Un esempio concreto, nato in Piemonte, è l’iniziativa Zainetto per la vita, che consente ad un donatore anonimo di sostenere una gravidanza a rischio di aborto per cause economiche, con un contributo mensile di 200 € per 12 mesi (per informazioni zainettoperlavita@gmail.com oppure 331.3824160).

Evocare i drammi dell’aborto e di tutti gli altri attentati alla vita umana innocente non vuole essere uno sterile esercizio di catastrofismo.
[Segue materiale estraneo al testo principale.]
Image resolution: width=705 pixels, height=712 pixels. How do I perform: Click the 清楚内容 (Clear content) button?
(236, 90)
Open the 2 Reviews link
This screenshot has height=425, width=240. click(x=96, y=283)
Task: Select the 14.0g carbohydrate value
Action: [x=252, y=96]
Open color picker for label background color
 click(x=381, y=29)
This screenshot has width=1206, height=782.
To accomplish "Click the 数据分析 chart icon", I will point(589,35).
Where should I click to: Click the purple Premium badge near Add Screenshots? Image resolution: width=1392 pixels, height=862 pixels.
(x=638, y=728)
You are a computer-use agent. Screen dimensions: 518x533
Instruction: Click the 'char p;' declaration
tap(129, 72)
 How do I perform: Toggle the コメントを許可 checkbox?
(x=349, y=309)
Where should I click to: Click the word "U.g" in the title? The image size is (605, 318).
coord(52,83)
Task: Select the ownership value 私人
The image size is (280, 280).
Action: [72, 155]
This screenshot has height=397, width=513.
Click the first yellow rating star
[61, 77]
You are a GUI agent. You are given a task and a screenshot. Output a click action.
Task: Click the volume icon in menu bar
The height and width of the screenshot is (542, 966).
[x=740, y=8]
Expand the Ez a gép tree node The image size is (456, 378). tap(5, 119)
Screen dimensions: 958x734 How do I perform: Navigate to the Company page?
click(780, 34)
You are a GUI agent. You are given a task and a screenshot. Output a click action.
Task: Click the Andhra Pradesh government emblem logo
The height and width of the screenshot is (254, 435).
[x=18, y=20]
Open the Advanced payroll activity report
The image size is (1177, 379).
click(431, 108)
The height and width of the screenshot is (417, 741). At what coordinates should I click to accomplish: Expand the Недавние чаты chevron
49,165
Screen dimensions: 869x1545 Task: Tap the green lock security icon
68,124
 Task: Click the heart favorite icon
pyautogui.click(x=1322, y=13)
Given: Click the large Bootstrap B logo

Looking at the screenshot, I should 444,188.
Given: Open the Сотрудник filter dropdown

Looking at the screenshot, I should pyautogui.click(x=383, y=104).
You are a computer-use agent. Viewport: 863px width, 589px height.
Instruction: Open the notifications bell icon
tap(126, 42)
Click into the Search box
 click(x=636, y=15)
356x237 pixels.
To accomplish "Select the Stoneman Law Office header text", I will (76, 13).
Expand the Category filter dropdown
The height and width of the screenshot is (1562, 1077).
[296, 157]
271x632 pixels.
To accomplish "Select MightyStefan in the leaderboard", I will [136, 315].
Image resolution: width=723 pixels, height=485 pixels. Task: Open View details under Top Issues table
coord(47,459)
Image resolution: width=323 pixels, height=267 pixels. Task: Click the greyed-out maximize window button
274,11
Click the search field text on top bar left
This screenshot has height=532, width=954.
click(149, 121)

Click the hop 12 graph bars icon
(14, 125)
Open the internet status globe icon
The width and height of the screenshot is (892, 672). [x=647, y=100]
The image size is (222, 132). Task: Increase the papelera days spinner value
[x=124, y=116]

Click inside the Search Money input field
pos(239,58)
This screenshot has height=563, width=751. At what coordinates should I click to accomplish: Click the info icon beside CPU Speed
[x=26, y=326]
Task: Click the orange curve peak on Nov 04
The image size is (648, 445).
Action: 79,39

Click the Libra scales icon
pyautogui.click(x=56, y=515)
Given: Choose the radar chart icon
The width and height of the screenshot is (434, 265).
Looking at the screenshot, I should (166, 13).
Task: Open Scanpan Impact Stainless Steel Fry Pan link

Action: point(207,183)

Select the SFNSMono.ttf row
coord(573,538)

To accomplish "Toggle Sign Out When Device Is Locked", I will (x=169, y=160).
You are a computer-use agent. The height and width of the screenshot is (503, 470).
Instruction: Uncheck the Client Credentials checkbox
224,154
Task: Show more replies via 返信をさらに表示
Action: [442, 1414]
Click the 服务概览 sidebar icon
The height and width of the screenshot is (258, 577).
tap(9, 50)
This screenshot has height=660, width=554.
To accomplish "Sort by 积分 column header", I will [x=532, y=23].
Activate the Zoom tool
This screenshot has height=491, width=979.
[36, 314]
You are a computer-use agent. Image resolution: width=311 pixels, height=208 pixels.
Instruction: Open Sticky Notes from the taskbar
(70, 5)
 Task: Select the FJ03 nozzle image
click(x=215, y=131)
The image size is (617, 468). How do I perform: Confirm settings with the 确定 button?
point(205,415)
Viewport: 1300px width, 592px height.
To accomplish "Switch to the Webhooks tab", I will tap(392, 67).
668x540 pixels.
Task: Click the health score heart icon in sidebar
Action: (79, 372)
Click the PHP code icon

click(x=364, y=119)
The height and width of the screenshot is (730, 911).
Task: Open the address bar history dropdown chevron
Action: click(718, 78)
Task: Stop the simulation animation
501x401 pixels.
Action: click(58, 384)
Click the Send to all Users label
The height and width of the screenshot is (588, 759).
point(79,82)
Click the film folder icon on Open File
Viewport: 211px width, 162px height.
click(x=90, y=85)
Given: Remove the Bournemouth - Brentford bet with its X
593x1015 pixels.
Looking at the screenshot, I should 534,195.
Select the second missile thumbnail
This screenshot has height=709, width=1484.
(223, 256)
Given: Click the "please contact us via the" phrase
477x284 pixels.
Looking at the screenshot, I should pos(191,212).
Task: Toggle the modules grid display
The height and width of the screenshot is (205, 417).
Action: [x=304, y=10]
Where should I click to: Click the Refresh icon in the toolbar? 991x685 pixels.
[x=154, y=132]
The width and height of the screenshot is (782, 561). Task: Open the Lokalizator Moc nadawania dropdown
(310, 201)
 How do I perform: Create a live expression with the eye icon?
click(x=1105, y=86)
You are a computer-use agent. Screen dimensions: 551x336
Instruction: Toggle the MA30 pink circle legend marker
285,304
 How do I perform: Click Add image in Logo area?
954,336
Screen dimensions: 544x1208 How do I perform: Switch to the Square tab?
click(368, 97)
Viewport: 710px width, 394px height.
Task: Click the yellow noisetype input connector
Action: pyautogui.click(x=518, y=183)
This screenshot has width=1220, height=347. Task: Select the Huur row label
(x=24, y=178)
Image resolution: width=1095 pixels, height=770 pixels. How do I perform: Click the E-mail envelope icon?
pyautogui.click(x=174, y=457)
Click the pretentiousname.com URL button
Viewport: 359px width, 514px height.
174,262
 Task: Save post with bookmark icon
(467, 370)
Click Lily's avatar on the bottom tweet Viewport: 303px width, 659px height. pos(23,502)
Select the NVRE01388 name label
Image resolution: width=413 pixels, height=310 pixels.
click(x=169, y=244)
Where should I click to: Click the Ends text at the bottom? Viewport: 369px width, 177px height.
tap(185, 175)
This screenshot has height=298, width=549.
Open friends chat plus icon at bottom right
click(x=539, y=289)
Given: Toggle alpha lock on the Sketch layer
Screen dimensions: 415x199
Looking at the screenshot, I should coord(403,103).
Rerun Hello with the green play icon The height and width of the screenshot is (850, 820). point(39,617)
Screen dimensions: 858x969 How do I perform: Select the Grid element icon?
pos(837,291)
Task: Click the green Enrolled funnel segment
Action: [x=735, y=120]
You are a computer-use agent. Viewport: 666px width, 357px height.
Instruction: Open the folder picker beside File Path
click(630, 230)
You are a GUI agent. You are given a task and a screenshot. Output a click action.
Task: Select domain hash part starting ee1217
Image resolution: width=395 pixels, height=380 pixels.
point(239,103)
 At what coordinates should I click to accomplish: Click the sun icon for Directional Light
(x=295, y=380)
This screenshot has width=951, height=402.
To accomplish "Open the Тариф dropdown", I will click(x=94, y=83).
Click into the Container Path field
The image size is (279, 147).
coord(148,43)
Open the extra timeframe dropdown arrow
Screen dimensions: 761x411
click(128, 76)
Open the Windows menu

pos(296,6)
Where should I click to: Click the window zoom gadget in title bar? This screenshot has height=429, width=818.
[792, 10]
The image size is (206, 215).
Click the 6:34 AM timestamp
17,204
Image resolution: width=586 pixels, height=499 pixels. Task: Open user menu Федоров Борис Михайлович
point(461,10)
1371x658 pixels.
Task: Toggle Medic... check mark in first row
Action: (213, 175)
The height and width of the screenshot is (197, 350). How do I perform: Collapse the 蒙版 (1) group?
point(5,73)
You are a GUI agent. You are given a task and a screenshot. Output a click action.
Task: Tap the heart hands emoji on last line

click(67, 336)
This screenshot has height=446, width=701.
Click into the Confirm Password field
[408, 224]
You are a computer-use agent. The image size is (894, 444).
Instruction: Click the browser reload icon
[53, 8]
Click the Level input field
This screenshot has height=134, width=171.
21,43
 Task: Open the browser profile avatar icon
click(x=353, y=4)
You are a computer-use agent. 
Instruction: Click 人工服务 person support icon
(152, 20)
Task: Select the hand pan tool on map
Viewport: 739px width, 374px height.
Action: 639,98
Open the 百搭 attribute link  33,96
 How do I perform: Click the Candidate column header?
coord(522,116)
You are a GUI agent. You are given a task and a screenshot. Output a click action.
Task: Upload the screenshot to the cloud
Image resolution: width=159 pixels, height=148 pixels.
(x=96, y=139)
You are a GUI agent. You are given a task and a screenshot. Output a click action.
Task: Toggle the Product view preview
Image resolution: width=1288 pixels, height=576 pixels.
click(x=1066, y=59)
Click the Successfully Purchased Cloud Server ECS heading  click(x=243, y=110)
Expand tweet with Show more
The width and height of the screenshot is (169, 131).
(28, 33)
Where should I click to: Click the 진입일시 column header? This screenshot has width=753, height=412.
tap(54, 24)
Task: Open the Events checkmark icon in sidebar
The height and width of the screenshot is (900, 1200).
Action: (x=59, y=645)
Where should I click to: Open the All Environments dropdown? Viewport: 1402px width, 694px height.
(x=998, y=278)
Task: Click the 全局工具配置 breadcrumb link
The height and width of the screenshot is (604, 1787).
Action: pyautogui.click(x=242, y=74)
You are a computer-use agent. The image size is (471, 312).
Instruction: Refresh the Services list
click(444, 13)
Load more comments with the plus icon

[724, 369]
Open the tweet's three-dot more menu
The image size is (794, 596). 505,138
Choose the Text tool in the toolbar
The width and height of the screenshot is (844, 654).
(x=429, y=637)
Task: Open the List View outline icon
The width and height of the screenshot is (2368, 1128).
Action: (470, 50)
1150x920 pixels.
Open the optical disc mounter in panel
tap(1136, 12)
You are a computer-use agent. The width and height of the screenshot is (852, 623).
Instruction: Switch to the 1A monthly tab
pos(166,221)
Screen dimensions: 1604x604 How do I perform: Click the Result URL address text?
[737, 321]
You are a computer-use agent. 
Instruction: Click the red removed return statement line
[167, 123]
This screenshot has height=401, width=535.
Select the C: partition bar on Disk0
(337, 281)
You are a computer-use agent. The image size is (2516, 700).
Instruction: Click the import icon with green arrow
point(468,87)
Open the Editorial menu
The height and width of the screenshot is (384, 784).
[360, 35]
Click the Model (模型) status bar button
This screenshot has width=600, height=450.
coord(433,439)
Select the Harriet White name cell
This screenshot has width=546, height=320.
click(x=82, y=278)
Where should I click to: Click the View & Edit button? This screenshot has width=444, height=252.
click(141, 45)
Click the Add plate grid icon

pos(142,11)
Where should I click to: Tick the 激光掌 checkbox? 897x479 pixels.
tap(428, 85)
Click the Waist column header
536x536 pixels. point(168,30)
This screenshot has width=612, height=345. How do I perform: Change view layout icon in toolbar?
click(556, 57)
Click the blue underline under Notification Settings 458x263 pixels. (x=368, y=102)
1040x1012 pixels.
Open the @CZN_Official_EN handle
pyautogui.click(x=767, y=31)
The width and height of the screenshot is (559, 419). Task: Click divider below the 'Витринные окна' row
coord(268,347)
Vuole invece incoraggiare a prendere finalmente in mano la nostra vita e la nostra società, senza restare a guardare, ma diventando artefici di un mondo nuovo, un mondo dove Misericordia e verità s’incontreranno, giustizia e pace si baceranno (Sal 85,11).

Papa San Giovanni Paolo II, nell’Evangelium Vitae (di cui proprio quest’anno ricorre il ventennale), non esita a dire che la svolta culturale auspicata esige da tutti il coraggio di assumere un nuovo stile di vita, che esprima nelle proprie scelte concrete il primato dell’essere sull’avere, della persona sulle cose. “Nella mobilitazione per una nuova cultura della vita nessuno si deve sentire escluso: tutti hanno un ruolo importante da svolgere.” (E.V. 98.)

In poche parole: non possiamo può permetterci di indossare le vesti dello spettatore.

Se qualcuno dovesse spaventarsi, avendo la sensazione di impersonare Davide contro Golia, si senta rassicurato: siamo veramente un minuscolo Davide contro un gigante Golia, ma dobbiamo confidare nella forza di Dio, con la certezza che Golia cadrà nuovamente a terra sconfitto.